5. Discuss your differences constructively and with kindness. A battle implies tension, anger, pain, hurt feelings and an open ground for negativity. Needing to discuss something with a loved one doesn’t have to consist of any of those things. Take a moment to try and understand what a healthy argument looks like to you. Many of us have been around people who scream at each other or have terrible fights which may make you very wary of wanting to voice your concerns with a loved one. You might even feel more comfortable not voicing your concerns just to avoid a conflict from arising. Fortunately having an argument does not have to end with pain, tears or hurt feelings. A good argument brings two people closer together and should have an outcome that both parties can mutually agree to. Focus on your end goal with an argument. If your focus is on hurting the other person and needing to be right, then you will quickly turn a discussion into an unhealthy argument which may distance you from your loved one. Focus on having a good outcome which strengthens your relationship and speak words of kindness and respect.

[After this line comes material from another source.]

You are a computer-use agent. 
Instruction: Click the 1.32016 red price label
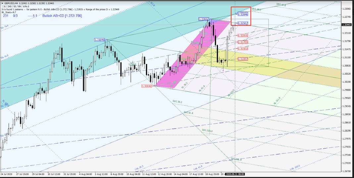click(x=242, y=35)
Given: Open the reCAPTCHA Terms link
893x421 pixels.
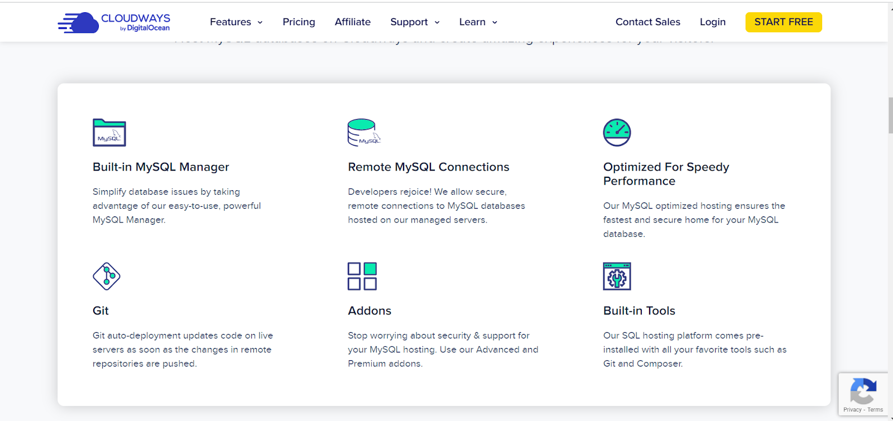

6. Focus on improving the relationship. At the end of the day, you will have differences with your loved one. Conflicts may arise. There may be arguments where you find yourself reacting defensively. Instead of actively choosing which battles to fight, focus on enhancing the relationship. You might find that minor annoyances don’t bother you as much or are not relevant your relationship. Your overall stress will decrease. You will also better identify discussions that do need to happen and will adopt better ways at communicating and listening to your loved ones. When you approach every discussion with the knowledge that you care about this person, respect them and ultimately want a stronger and happier relationship with this person, then you will find that having discussions doesn’t have to result in drama or conflict.